Calculate the molar mass of a non-electrolyte that lowers the freezing point of 25.0 g of water to - 3.9 oC when 4.27 g of the substance is dissolved in the water.
See your post above.
To calculate the molar mass of the non-electrolyte, we will use the equation:
ΔTf = Kf × m
Where:
ΔTf = freezing point depression
Kf = freezing point depression constant (for water, it is 1.86 °C/m)
m = molality of the solute (moles of solute per kg of solvent)
First, let's calculate the change in freezing point (ΔTf):
ΔTf = -3.9 °C
Next, we need to calculate the molality of the solute (m):
Mass of solute (molar mass of the solute) = 4.27 g
Mass of solvent (water) = 25.0 g
Molality (m) = moles of solute / kg of solvent
= (mass of solute / molar mass of solute) / (mass of solvent / 1000)

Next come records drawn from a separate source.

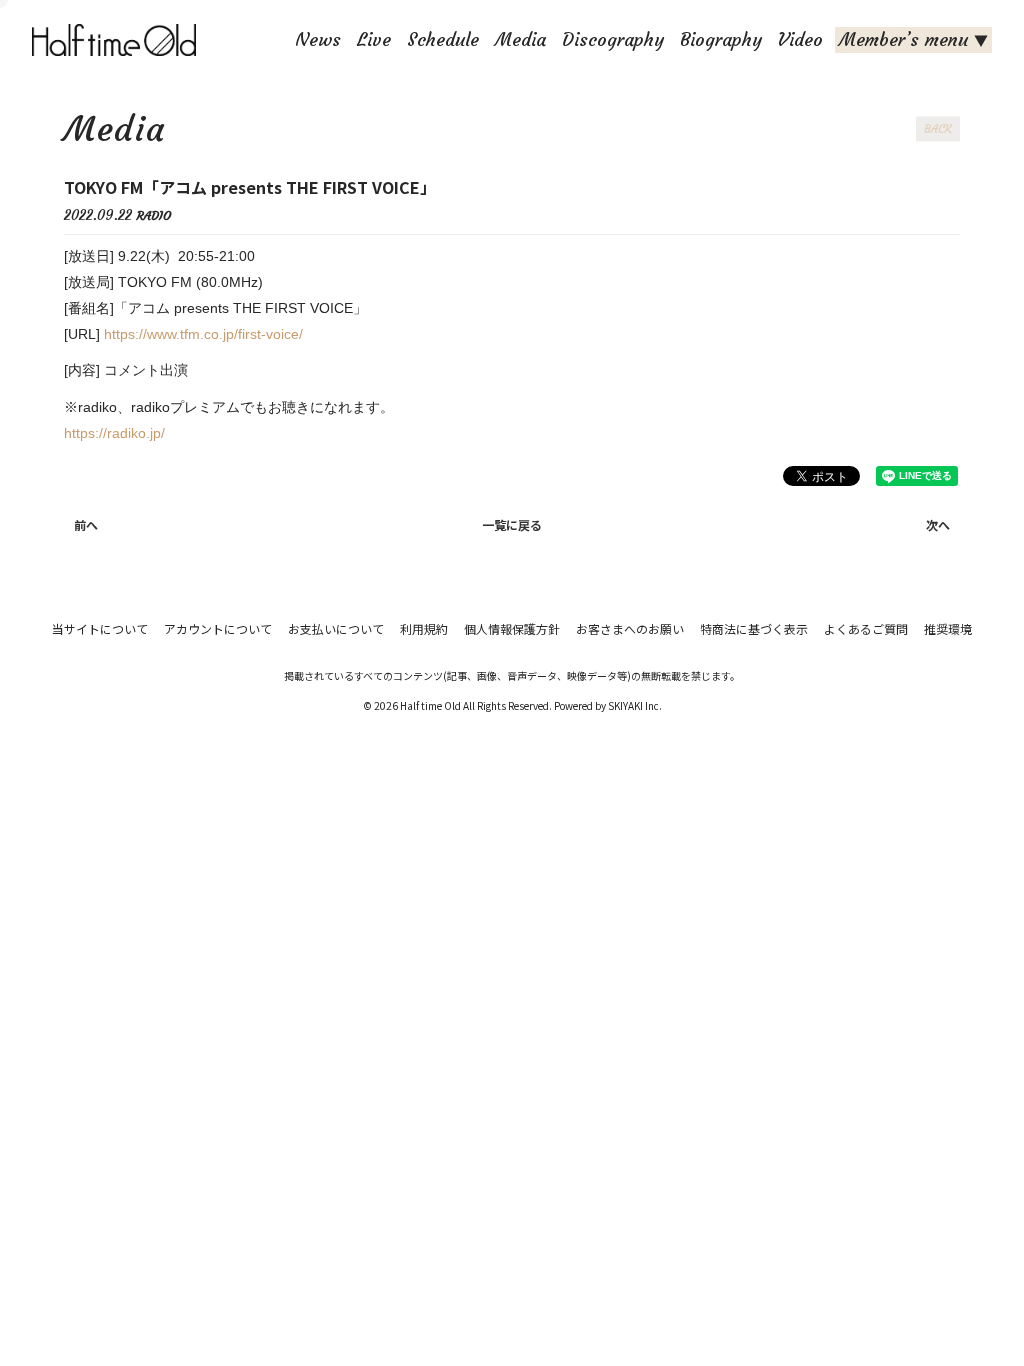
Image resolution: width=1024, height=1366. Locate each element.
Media (520, 39)
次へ (938, 524)
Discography (613, 39)
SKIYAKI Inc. (635, 705)
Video (800, 39)
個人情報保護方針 (512, 628)
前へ (86, 524)
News (318, 39)
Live (374, 39)
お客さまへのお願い (630, 628)
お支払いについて (336, 628)
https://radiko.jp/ (114, 433)
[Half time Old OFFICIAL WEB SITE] (118, 40)
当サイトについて (100, 628)
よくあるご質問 (866, 628)
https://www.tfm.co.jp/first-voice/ (203, 334)
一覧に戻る (512, 524)
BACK (938, 128)
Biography (721, 39)
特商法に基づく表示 (754, 628)
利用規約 (424, 628)
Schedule (443, 39)
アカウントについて (218, 628)
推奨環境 (948, 628)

Molality (m) = (4.27 g / molar mass of solute) / (25.0 g / 1000)
Now, let's rearrange the equation to solve for the molar mass of the solute:
molar mass of solute = 4.27 g / (m × 25.0 g / 1000)

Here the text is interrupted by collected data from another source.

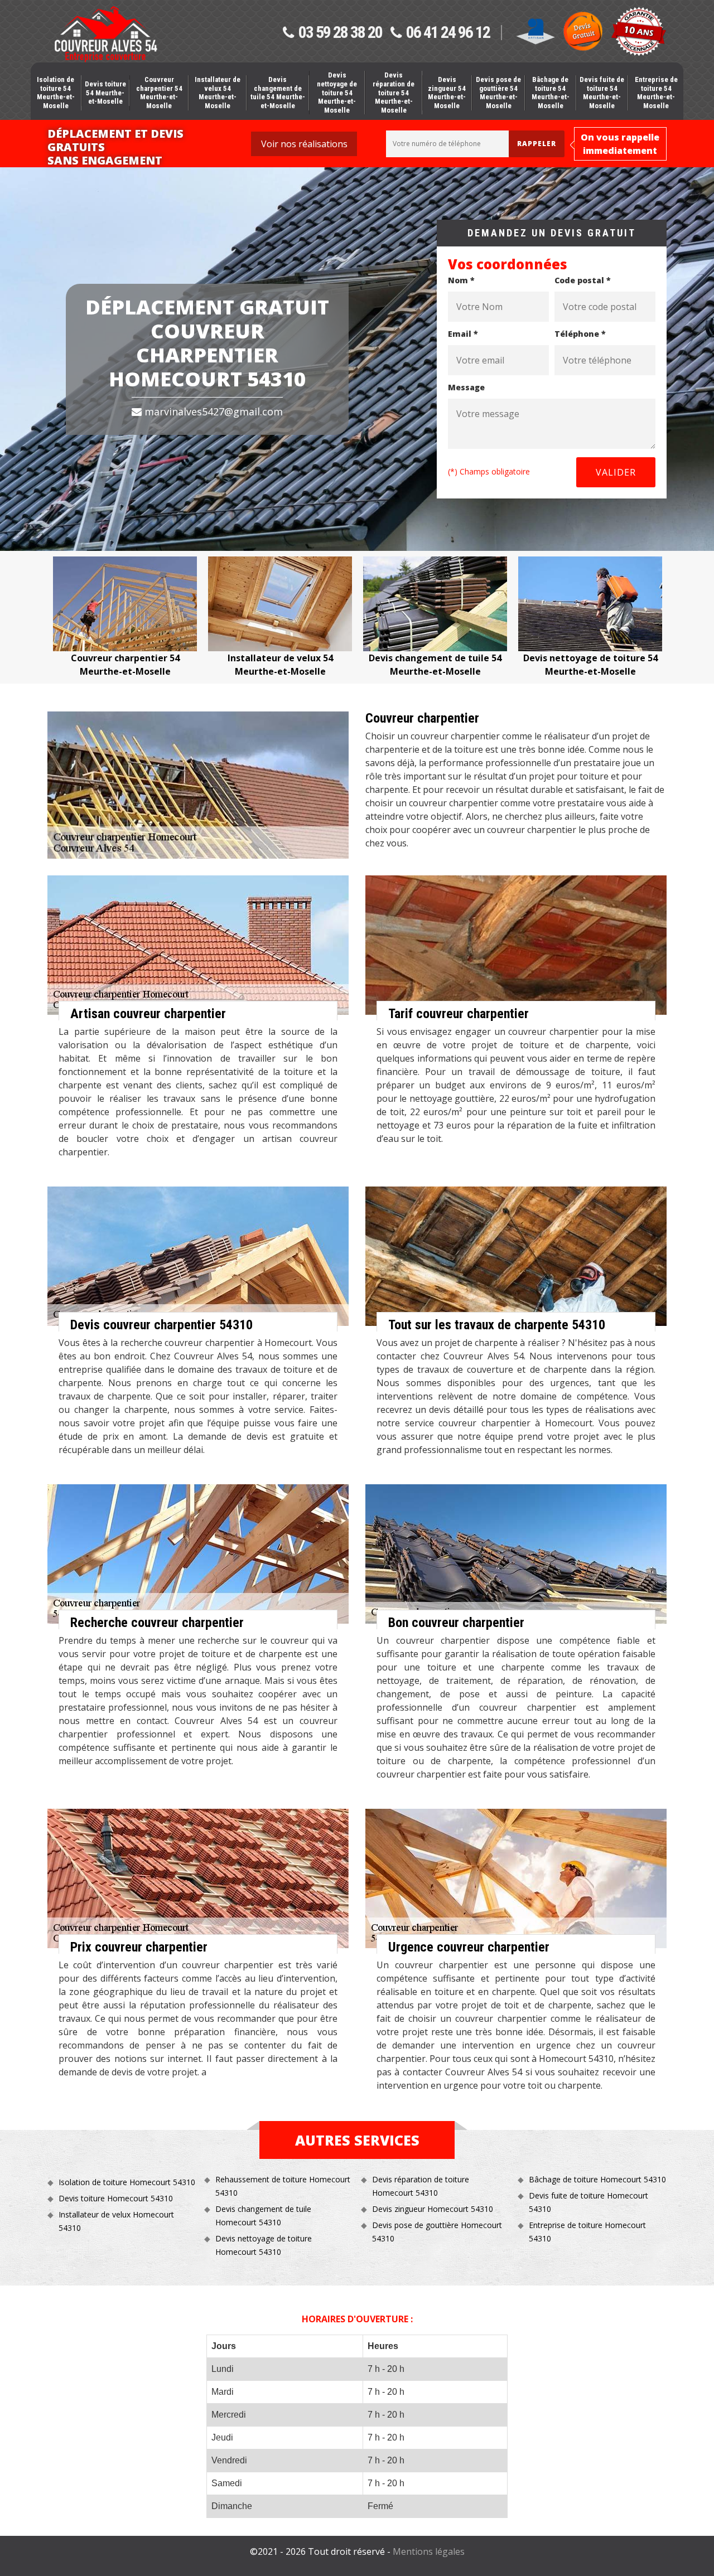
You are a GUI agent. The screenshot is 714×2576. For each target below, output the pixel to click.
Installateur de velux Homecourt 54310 (116, 2221)
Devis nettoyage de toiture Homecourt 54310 (263, 2245)
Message (466, 387)
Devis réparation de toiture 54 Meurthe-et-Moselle (393, 92)
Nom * (461, 280)
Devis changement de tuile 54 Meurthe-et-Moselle (277, 92)
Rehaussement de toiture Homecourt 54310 (282, 2186)
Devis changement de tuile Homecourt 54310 (263, 2216)
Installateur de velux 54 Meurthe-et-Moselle (217, 92)
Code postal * (582, 280)
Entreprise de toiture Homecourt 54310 (587, 2232)
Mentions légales (429, 2551)
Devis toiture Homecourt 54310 (116, 2198)
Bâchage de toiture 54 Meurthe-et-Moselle (551, 92)
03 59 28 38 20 (340, 33)
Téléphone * (580, 333)
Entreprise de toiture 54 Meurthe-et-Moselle (656, 92)
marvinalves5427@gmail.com (212, 411)
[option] (124, 617)
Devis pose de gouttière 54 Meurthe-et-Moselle (498, 92)
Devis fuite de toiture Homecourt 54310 (588, 2202)
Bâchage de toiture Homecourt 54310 (597, 2179)
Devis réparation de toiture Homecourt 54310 (420, 2186)
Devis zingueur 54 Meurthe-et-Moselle (447, 92)
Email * (463, 333)
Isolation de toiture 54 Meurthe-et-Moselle (56, 92)
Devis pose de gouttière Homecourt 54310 (437, 2232)
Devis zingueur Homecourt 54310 (432, 2209)
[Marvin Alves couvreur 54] (105, 34)
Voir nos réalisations (304, 144)
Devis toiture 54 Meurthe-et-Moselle (105, 92)
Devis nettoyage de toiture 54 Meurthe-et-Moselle (337, 92)
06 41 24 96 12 (448, 33)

However, we don't have the value for molality (m) yet. To find it, we need to know the number of moles of solute and the mass of the solvent (water).
The number of moles of solute can be calculated using the molar mass formula:
moles of solute = mass of solute / molar mass of solute
From the given information, we have the mass of the solute (4.27 g), so we need to find the molar mass of the solute to calculate the moles of solute.
To summarize, in order to calculate the molar mass of the non-electrolyte, we need to find the moles of solute and the molality of the solute. To find the moles of solute, we need the molar mass of the solute. Therefore, we are missing some crucial information to solve the problem.